Web3’s Own Inequality Problem
The Web3 Summit 2026 attracted genuine critics alongside its advocates. The Euronews article covering the event noted the sharpest internal tension directly. As AI accelerates the race for control of digital infrastructure, supporters and critics of Web3 alike see decentralisation as an opportunity to redistribute power — though they differ sharply on whether the technology can deliver it without creating new forms of inequality.
That critique is well-founded. Bitcoin — the oldest decentralised network — is more concentrated in ownership than the US stock market. Early participants in most blockchain networks hold disproportionate stakes that give them structural advantages over later entrants. Decentralised governance systems frequently reproduce the same power dynamics they were designed to replace. Additionally, the technical complexity of Web3 tools creates a de facto wealth filter. The people who can navigate self-custodied wallets, decentralised exchanges, and cryptographic identity systems are predominantly those with technical training and financial resources. The people most harmed by data extraction are often least equipped to use the alternatives.
TF Summary: What’s Next
Web3 Summit 2026 concluded on 19 June. The Web3 Foundation continues its grant programme for decentralised application development. Polkadot‘s 2026 development roadmap focuses specifically on AI-adjacent use cases — decentralised identity, privacy-preserving computation, and data marketplaces. The EU Digital Wallet rollout — expected in 2026 across all 27 member states — represents the closest thing to government-mandated digital self-sovereignty currently in progress.

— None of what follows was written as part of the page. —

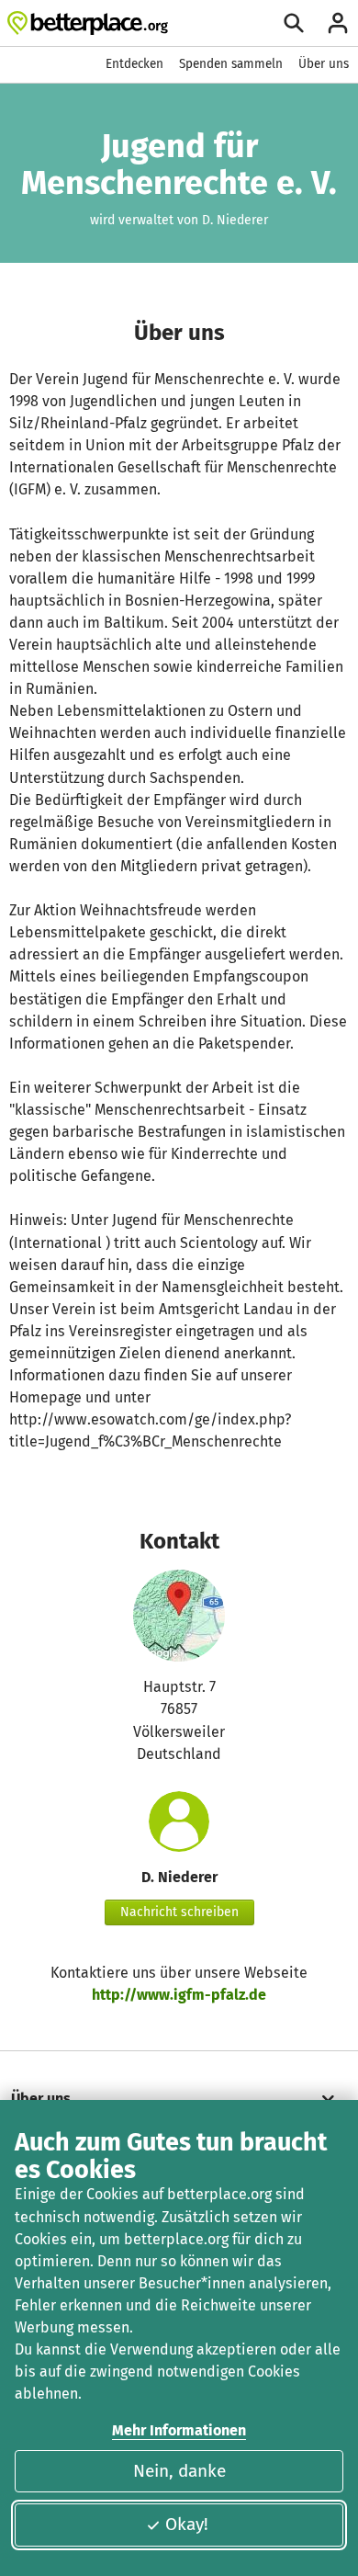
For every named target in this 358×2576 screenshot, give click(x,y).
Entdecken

MY FORECAST: The Web3 Summit 2026 will not produce a single breakout technology. That is not its purpose. By contrast, it will produce something harder to measure — a growing technical and political coalition that agrees the current internet architecture is extractive and unsustainable. The AI acceleration of that extraction is the specific development that makes the moment different from previous Web3 cycles. When Anthropic‘s most powerful AI model can be shut down by a government directive, and when every major platform’s AI product is trained on data users never knowingly provided — the case for user sovereignty is easier to make. Varoufakis will speak to ever-larger audiences. Wood will continue building the infrastructure. Whether the infrastructure ever reaches the scale required to challenge the platforms is the open question. It will not be answered in Berlin. But Berlin is where the argument is being made clearly enough to travel.